What you should do
Retype, word for word, each line between the lines holding "pixels. (x=166, y=231)" and "The width and height of the screenshot is (993, 781).", inclusive, and leave the rest of the data alone.

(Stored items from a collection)
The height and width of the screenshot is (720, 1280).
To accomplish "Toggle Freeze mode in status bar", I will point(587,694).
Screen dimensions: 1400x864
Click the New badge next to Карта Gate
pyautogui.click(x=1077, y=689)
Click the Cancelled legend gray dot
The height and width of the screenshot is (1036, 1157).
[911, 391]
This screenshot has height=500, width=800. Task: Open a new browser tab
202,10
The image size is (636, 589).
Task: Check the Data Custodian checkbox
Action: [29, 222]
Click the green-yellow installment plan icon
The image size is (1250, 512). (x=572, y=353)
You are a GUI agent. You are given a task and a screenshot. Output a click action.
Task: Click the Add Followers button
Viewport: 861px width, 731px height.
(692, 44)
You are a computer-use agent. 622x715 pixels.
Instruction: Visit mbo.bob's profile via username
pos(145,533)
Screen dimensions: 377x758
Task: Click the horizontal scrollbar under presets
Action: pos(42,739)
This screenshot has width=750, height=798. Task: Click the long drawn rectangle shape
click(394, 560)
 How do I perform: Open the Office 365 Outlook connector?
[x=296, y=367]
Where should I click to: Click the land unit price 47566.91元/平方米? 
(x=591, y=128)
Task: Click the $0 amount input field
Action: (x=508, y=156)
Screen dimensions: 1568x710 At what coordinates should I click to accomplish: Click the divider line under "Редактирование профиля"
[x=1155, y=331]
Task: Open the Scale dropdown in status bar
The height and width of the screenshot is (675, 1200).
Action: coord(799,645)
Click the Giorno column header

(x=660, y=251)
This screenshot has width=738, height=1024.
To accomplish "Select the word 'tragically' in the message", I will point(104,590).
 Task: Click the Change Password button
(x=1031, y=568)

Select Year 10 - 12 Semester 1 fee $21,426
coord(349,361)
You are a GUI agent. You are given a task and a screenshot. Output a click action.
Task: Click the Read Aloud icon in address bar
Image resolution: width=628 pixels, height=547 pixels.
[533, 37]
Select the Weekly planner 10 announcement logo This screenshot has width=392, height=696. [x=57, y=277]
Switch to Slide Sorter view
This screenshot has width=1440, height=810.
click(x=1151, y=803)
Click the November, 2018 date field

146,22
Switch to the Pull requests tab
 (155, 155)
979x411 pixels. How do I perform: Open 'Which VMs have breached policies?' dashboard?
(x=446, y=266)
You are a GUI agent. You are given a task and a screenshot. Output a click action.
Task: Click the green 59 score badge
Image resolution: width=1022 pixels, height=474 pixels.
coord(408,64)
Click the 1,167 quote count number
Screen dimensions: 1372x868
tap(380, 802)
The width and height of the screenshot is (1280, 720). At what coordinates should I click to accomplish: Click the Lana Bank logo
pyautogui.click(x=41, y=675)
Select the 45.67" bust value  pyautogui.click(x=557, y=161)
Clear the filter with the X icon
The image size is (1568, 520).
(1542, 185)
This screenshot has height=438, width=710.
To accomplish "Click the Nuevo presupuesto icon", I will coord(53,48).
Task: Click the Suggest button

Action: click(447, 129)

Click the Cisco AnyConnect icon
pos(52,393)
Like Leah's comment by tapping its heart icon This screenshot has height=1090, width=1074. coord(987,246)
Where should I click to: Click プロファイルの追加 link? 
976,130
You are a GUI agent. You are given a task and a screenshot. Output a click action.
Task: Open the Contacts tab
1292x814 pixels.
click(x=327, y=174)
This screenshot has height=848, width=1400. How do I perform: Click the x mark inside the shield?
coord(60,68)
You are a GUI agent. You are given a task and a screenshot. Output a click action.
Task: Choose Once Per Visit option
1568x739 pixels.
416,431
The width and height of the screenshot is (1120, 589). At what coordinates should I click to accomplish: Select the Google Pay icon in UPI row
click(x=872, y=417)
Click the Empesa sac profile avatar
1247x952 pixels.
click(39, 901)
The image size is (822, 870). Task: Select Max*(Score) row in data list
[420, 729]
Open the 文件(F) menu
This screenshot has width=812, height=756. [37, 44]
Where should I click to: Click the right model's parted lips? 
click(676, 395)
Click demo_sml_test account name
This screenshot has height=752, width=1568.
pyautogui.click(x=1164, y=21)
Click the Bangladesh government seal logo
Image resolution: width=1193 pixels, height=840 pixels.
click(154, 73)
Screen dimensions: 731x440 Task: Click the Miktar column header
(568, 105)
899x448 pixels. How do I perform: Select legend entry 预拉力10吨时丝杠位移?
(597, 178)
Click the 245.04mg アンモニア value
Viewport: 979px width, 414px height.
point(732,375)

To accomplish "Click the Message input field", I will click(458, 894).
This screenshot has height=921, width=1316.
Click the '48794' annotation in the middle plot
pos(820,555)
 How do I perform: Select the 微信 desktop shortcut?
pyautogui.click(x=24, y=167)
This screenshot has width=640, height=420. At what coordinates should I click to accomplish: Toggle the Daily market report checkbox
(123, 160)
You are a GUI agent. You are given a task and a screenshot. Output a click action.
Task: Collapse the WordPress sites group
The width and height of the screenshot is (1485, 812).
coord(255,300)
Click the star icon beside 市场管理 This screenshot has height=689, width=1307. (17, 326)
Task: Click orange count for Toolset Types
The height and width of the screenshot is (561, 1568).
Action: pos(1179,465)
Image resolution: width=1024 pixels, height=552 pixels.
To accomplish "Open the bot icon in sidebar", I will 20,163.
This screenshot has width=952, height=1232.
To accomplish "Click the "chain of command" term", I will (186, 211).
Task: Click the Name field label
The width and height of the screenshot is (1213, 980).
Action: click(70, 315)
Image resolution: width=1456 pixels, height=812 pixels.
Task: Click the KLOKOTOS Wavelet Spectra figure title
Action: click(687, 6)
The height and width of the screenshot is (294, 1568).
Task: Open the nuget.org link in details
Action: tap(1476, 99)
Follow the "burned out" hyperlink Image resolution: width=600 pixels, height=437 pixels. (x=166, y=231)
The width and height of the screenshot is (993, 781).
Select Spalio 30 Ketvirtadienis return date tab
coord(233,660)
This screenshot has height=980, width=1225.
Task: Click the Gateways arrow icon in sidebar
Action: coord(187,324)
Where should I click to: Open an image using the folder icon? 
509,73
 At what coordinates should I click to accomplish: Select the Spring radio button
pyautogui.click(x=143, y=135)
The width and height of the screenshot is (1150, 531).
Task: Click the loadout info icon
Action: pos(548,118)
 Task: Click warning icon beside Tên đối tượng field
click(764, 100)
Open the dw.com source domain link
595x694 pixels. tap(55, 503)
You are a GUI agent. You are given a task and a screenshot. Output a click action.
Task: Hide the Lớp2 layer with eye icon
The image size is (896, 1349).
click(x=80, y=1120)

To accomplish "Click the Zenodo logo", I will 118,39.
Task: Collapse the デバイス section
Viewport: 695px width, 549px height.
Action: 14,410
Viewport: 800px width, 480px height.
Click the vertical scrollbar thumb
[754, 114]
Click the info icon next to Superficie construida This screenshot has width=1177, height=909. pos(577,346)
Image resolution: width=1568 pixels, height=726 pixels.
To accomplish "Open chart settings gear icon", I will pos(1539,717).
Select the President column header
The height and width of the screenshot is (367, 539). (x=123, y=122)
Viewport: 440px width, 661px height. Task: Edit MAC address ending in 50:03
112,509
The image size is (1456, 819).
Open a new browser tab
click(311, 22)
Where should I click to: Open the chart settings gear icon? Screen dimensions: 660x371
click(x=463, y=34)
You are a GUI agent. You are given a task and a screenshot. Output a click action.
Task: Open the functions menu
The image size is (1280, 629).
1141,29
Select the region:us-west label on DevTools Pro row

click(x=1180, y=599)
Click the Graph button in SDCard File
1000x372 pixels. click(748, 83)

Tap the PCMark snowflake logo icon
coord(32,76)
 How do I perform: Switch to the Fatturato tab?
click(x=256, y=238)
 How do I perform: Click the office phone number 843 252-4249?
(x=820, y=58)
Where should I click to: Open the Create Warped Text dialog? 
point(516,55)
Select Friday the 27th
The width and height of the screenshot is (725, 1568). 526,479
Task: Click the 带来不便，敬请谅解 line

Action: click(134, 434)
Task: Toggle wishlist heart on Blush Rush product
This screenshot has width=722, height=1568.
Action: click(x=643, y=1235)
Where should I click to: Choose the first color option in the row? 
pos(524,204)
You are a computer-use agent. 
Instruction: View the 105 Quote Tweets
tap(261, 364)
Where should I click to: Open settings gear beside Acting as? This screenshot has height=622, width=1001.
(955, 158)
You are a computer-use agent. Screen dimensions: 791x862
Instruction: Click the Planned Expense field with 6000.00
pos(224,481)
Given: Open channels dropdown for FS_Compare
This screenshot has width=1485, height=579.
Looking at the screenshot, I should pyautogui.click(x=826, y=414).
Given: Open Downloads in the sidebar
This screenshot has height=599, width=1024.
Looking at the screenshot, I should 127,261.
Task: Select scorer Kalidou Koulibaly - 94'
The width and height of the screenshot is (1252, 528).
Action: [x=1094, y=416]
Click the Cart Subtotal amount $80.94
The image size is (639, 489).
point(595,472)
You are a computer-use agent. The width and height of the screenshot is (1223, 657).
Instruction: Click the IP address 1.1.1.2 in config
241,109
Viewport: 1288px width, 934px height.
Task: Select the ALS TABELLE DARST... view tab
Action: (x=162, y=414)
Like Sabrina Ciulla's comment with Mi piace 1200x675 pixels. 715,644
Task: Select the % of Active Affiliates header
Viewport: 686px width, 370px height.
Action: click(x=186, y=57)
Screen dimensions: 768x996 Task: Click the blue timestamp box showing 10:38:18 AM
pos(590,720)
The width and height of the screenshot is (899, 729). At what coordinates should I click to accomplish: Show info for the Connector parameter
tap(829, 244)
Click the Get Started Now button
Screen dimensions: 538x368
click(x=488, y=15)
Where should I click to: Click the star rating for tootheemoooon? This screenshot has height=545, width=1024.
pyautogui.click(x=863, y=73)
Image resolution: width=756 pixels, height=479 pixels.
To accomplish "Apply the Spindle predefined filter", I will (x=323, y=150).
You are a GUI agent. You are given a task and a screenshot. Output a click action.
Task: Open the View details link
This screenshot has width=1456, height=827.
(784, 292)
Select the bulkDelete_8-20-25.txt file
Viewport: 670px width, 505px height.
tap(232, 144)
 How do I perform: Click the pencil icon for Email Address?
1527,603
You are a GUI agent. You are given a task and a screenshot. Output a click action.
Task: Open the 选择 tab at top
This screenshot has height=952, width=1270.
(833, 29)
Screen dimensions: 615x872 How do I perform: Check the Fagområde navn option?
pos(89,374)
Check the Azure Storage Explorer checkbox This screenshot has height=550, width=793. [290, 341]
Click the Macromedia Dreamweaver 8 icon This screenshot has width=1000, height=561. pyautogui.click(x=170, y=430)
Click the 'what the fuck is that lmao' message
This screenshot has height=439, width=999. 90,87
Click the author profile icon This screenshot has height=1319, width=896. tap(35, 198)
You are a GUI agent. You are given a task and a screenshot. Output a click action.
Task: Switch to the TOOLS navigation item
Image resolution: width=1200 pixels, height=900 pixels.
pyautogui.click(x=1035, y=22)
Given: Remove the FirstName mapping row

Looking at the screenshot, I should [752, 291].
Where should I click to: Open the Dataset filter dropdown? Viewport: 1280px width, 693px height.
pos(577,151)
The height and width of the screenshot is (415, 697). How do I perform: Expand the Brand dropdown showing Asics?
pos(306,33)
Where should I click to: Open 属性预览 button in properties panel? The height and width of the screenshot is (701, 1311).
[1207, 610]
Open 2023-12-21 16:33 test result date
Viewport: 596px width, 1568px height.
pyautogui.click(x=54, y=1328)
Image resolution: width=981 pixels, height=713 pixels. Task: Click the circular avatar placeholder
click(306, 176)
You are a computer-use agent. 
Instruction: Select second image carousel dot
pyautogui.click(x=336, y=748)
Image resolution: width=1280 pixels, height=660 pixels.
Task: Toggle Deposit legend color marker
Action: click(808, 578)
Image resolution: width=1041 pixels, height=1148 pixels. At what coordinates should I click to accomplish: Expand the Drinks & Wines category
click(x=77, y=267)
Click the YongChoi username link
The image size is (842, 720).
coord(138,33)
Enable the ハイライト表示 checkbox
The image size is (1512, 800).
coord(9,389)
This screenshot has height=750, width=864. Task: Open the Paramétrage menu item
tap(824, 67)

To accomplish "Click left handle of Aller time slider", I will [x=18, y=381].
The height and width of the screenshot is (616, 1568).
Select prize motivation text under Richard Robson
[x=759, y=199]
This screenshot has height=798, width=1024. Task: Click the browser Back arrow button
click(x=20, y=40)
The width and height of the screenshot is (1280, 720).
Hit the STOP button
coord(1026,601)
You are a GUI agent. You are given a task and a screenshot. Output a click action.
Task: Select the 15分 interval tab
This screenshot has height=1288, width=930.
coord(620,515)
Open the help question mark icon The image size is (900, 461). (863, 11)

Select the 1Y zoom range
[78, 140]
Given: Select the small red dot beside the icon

Response for this exercise
Follow the "burned out" hyperlink Image resolution: width=600 pixels, height=437 pixels. (x=166, y=231)
The width and height of the screenshot is (993, 781).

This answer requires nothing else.